Akebar is a township and civil parish in the Richmondshire district of North Yorkshire, England, about eight miles south of Richmond. It consists of a caravan site, as well as several farm houses, a public house and folly. The civil parish as a whole consists of several farm houses. At the 2011 Census the population was less than 100. Information regarding the combined statistics can be found in the parish of Finghall.
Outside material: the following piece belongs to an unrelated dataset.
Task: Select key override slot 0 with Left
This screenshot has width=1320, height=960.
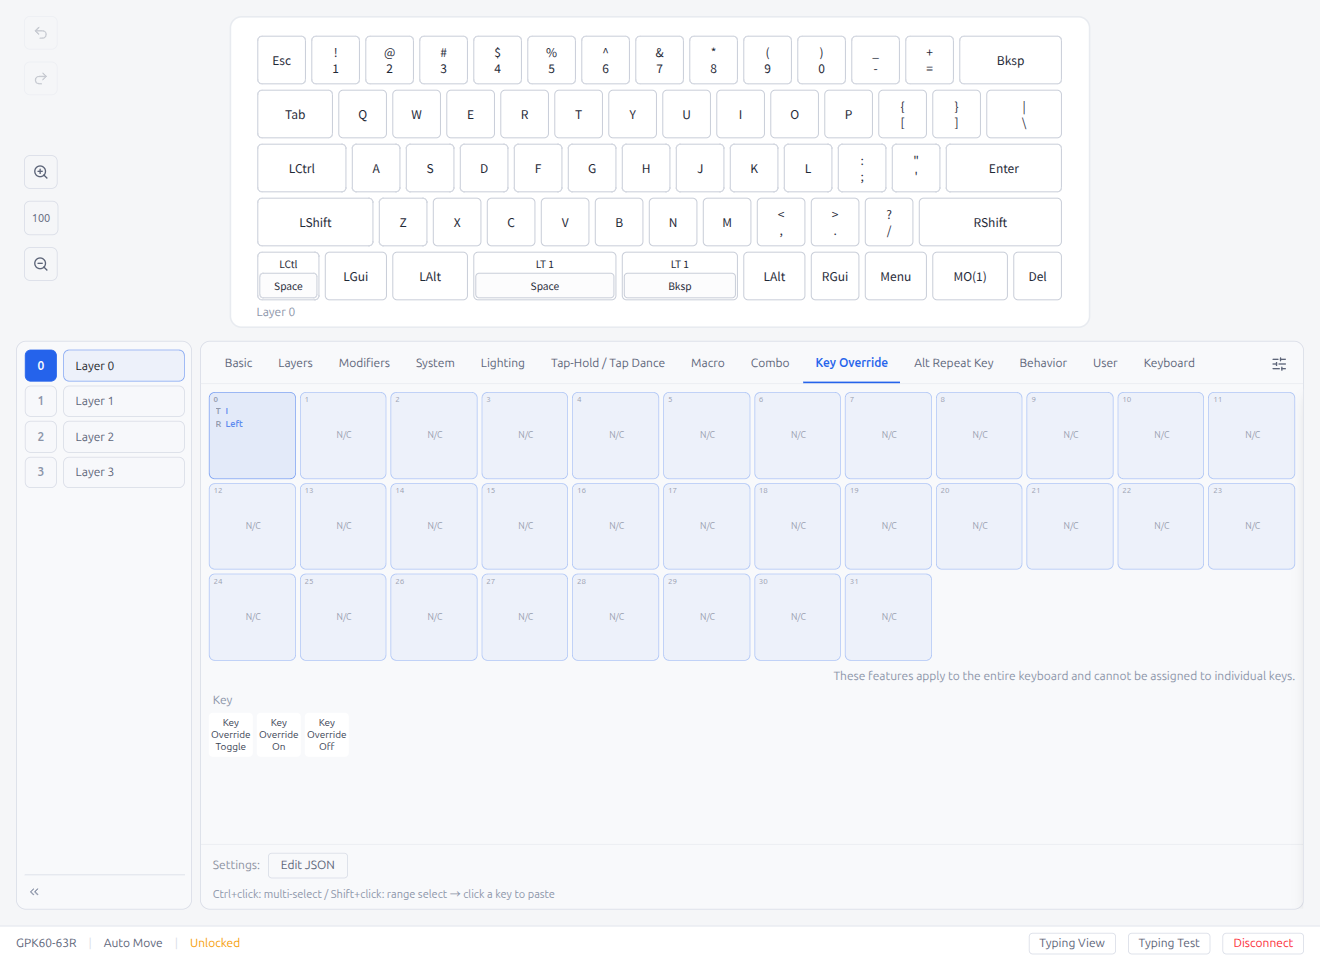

The folly and ruins at the entrance to the campsite
|OS grid reference|
|Sovereign state||United Kingdom|
The name of Akebar is Danish in origin and is one of Yorkshire's lost villages. It was a village settlement even before the Viking invasion when James the Deacon, a disciple of St. Paulinus, established an early church at Akebar in the 7th century AD. The present church of St. Andrew, on the edge of the park, was built in the 11th century on the position of the first church. It is still an active and well loved church.
The township of Akebar was mentioned in the records of Jervaulx Abbey in 1290. It remained a grange farm for Jervaulx, a daughter monastery of the Cistercian Order at Fountains Abbey, until the dissolution of the monasteries around 1530. The Abbot and Monks of Jervaulx were well known for their excellent cheese, named Wensleydale, and famous for the breeding of horses of exceptional quality and bravery. It is recorded that a large number of their brood mares were kept at the grange farms at Akebar.
- "A Vision of Britain Through Time: Akebar". GB Historical GIS/University of Portsmouth. Retrieved 30 January 2016.
- William Page (London, 1914) (ed.). Parishes: Fingall, in A History of the County of York North Riding: Volume 1. pp. 232–236. Retrieved 21 October 2017.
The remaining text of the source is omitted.